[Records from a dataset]
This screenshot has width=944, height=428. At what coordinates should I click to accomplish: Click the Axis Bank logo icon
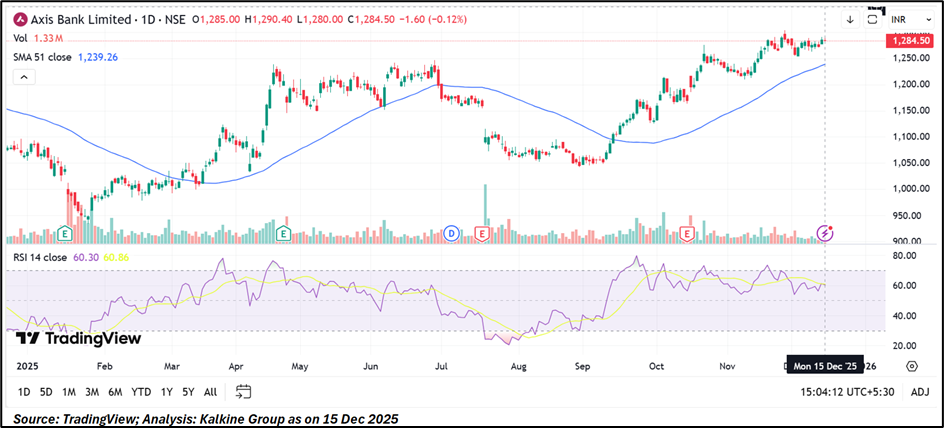tap(19, 19)
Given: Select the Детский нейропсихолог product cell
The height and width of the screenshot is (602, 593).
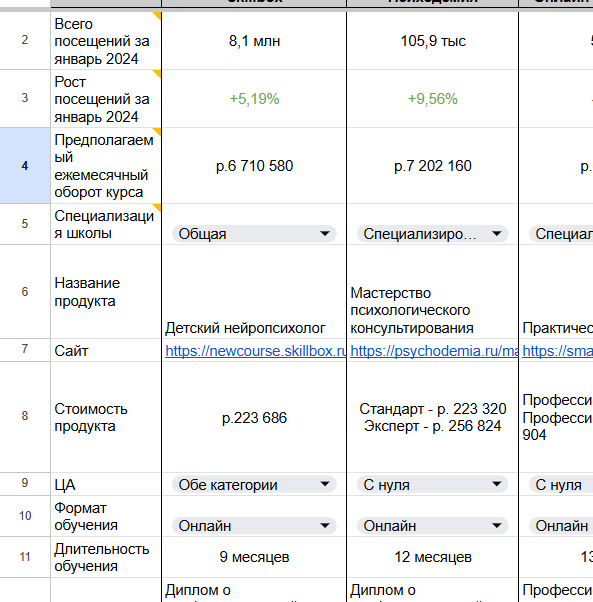Looking at the screenshot, I should tap(254, 291).
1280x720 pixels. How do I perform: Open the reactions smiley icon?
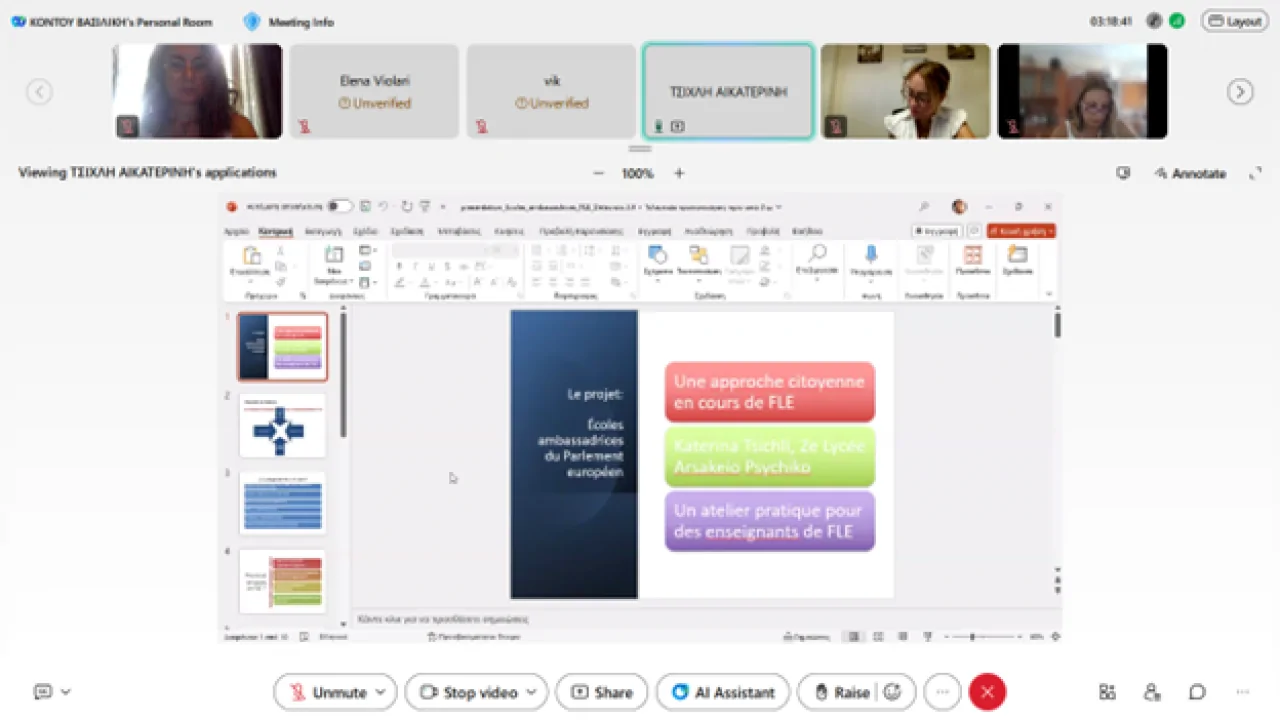pos(893,692)
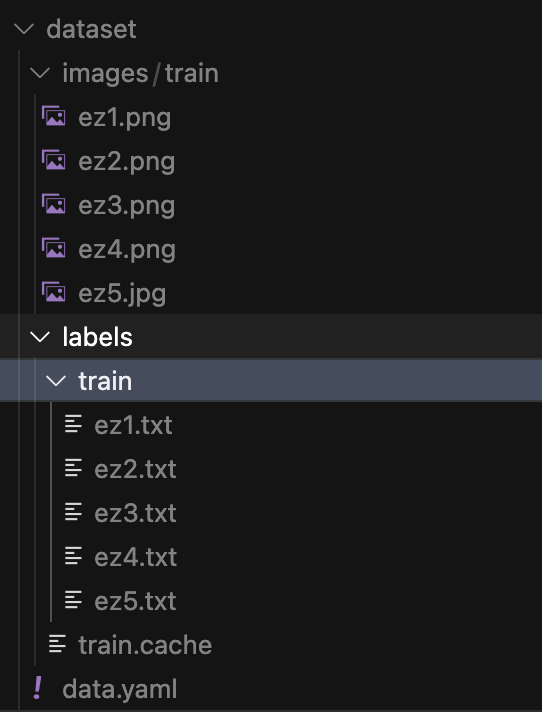This screenshot has width=542, height=712.
Task: Click the text file icon beside ez4.txt
Action: 73,555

What to work on |
Output every record exactly, minus the pictures.

Expected answer |
This screenshot has width=944, height=428. At what coordinates should I click to accomplish: Click the Axis Bank logo icon
tap(19, 19)
Given: Select the Детский нейропсихолог product cell
The height and width of the screenshot is (602, 593).
Looking at the screenshot, I should tap(254, 291).
1280x720 pixels. How do I perform: Open the reactions smiley icon?
pos(893,692)
This screenshot has width=542, height=712.
Task: Click the text file icon beside ez4.txt
Action: 73,555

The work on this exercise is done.